Under the tax court's procedure, the case was heard in a five-week trial in 1994 by a special trial judge, D. Irvin Couvillion, who spent four years writing his report and recommendation. A regular tax court judge, Howard A. Dawson Jr., then issued the formal judgment, a 600-page document that bore the label "opinion of the special trial judge" and that imposed substantial penalties for tax fraud.

But one of the taxpayers' lawyers received information suggesting that Judge Couvillion had actually reached the opposite conclusion, and that the formal judgment did not reflect his findings. The taxpayers filed three motions seeking access to the original report and were refused each time, with the tax court maintaining that the report was part of the "internal deliberative processes of the court" and could not be disclosed.

In her opinion on Monday, Justice Ginsburg said that whatever the validity of the tax court's rules, they did not provide for a "joint enterprise" in which the regular tax court judge "treats the special trial judge's report essentially as an in-house draft to be worked over collaboratively."

Noting that the court's rules require the regular judges to give "due regard" to the special judge's findings, she said, "One would be hard put to explain, however, how a final decision maker, here the tax court judge, would give 'due regard' to, and 'presume to be correct,' an opinion the judge himself collaborated in producing."

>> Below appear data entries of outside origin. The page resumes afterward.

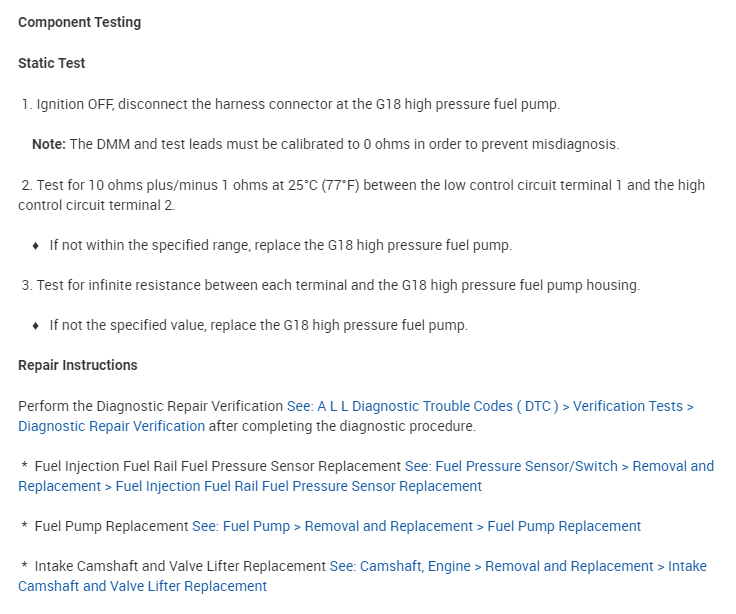Click the diamond bullet before 'If not the specified value'
This screenshot has height=614, width=736.
36,325
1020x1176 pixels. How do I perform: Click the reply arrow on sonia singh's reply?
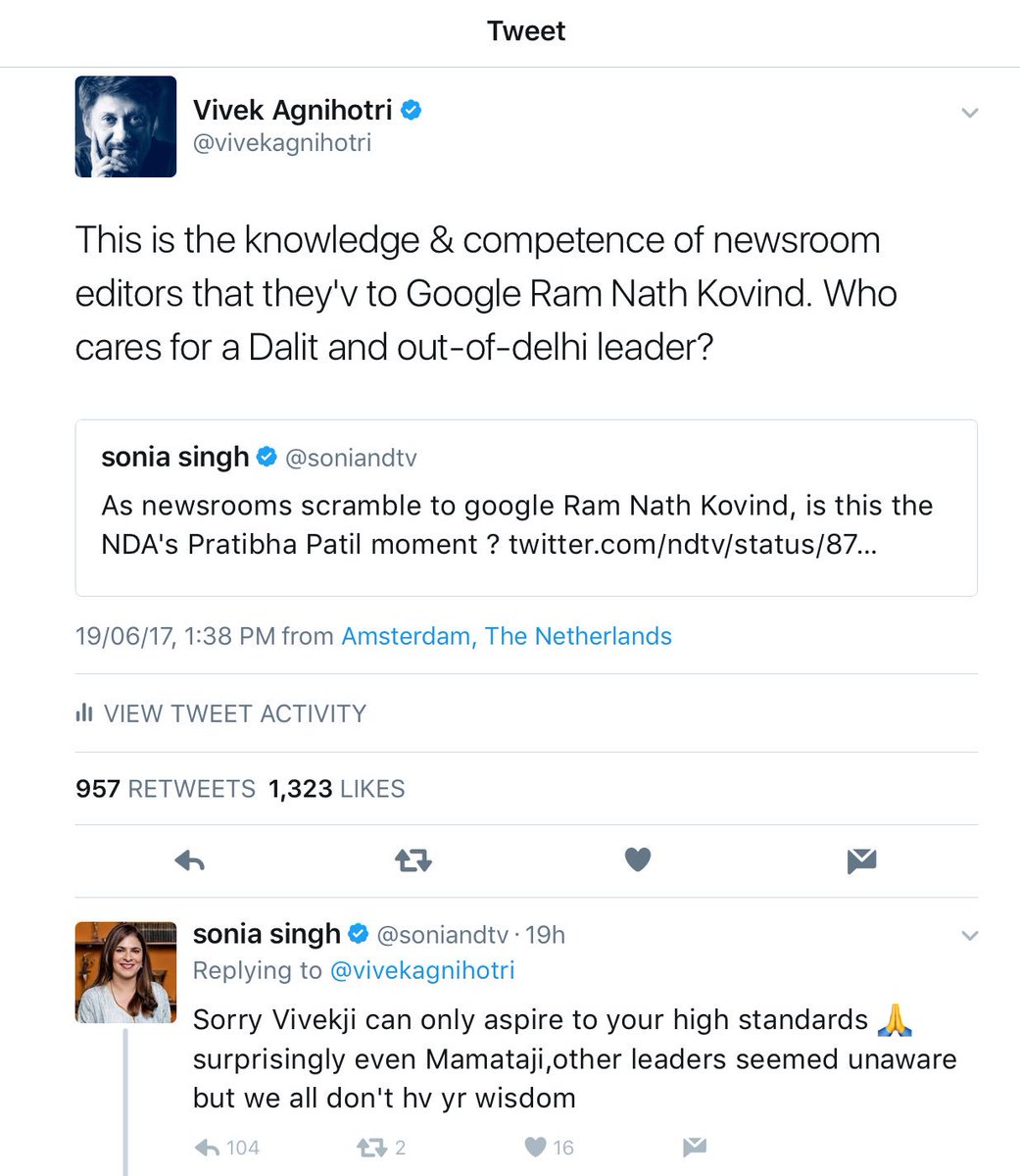pos(206,1147)
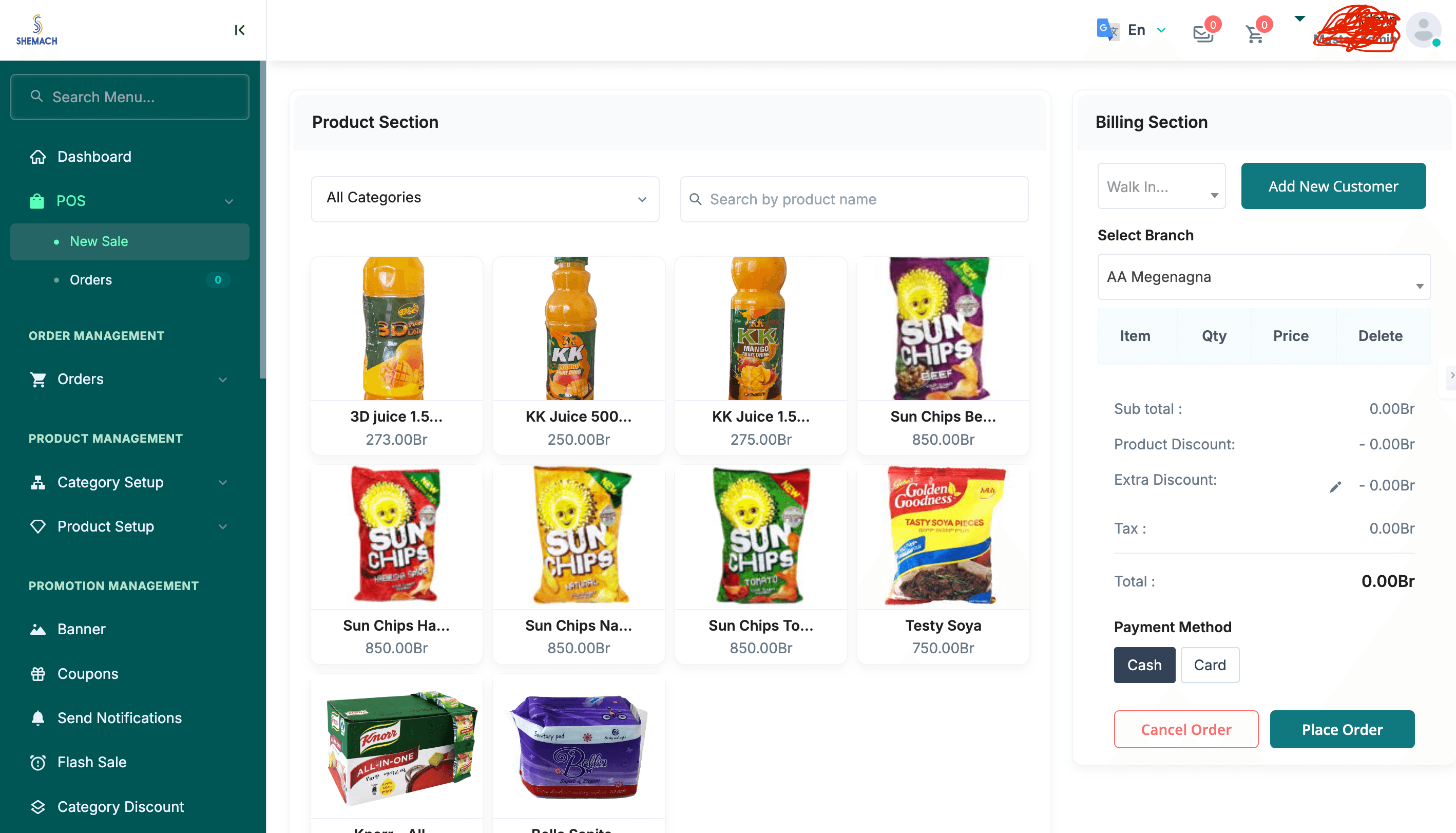Open Dashboard from the home icon
This screenshot has height=833, width=1456.
(38, 157)
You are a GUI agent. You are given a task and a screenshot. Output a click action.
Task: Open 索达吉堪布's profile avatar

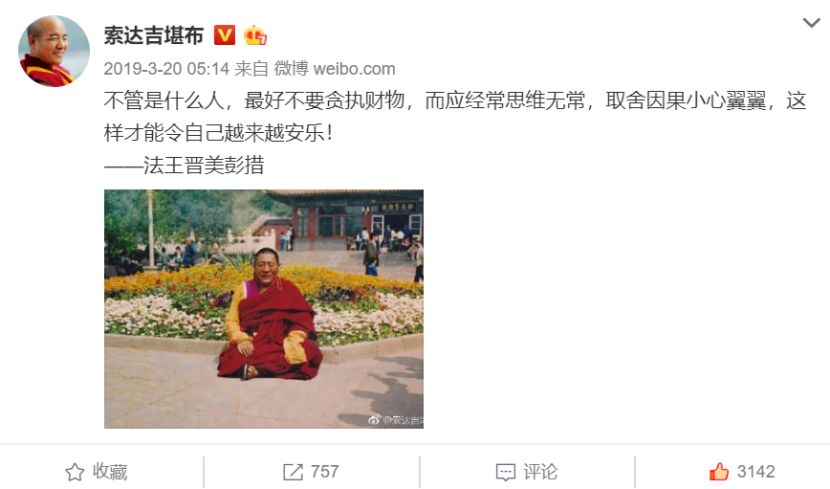54,51
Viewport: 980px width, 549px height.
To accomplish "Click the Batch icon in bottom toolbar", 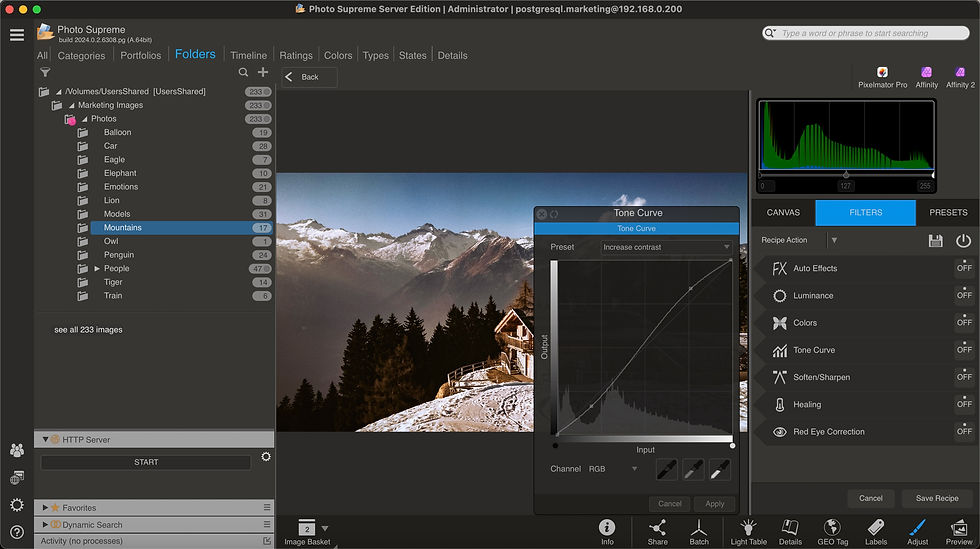I will click(699, 531).
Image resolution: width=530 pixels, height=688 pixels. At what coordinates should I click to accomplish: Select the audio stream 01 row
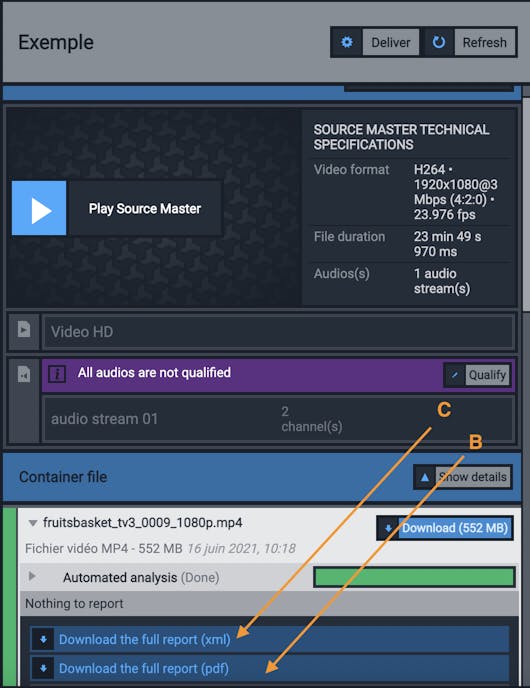coord(278,419)
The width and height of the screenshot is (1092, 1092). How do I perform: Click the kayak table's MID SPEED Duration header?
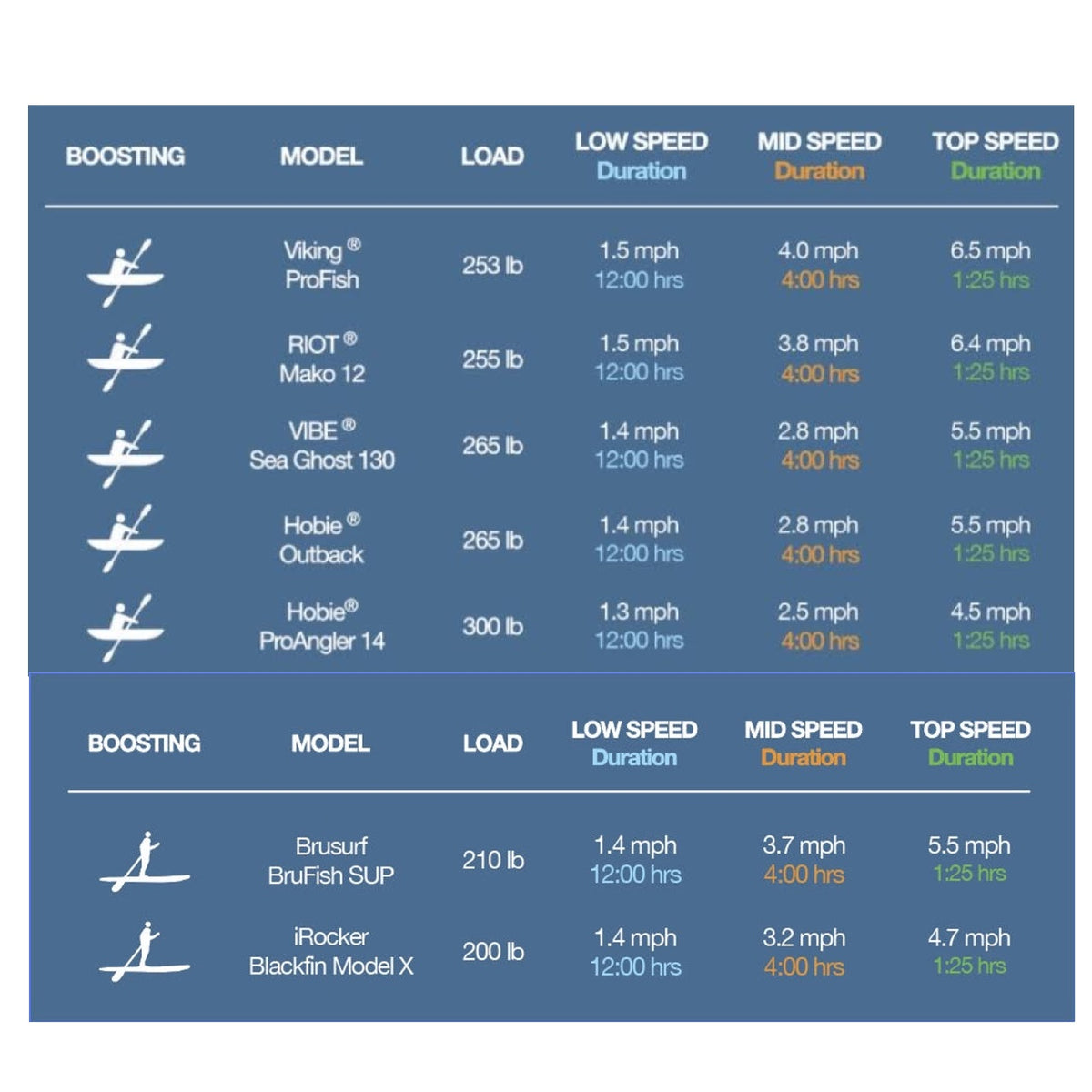pos(819,156)
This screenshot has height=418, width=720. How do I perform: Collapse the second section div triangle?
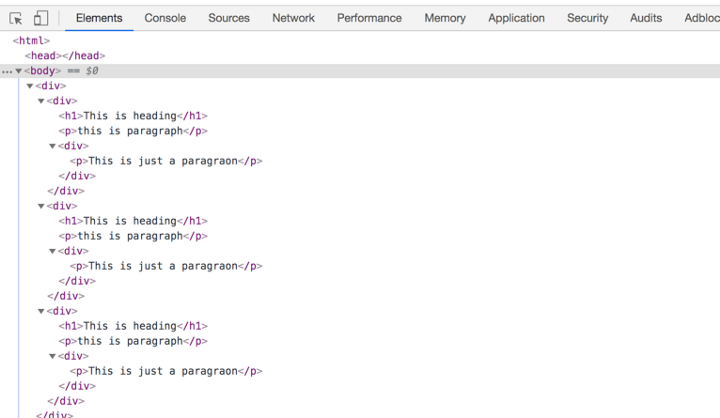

Justice Ginsburg strongly suggested that if the tax court did provide for the joint procedure in its rules, the rules would then be subject to further challenge.

While assailing the tax court, the opinion was also notably critical of the executive branch for defending the procedure. "It is curious that the commissioner, always a party in tax court proceedings, argues strenuously in support of concealment," it said.

Chief Justice William H. Rehnquist filed a dissenting opinion, joined by Justice Clarence Thomas. "The tax court's compliance with its own rules is a matter on which we should defer to the interpretation of that court," Mr. Rehnquist said.

The National Federation of Independent Businesses praised the decision. "Taxpayers fighting an unfair tax bill should have the tools and information needed to mount a fair fight," Karen Harned, of the business group's legal foundation, said in a statement.

Richard H. Pildes, a professor at New York University Law School who represented the Kanter estate, said the decision addressed "very, very fundamental issues about the basic structure of a trial."

The case was unusual in that every federal appeals court to address the issue had upheld the tax court. The Supreme Court usually agrees to hear only cases that have produced lower-court conflicts. The decision Monday overturned rulings of two federal appeals courts, the Seventh Circuit in Chicago and the 11th Circuit in Atlanta.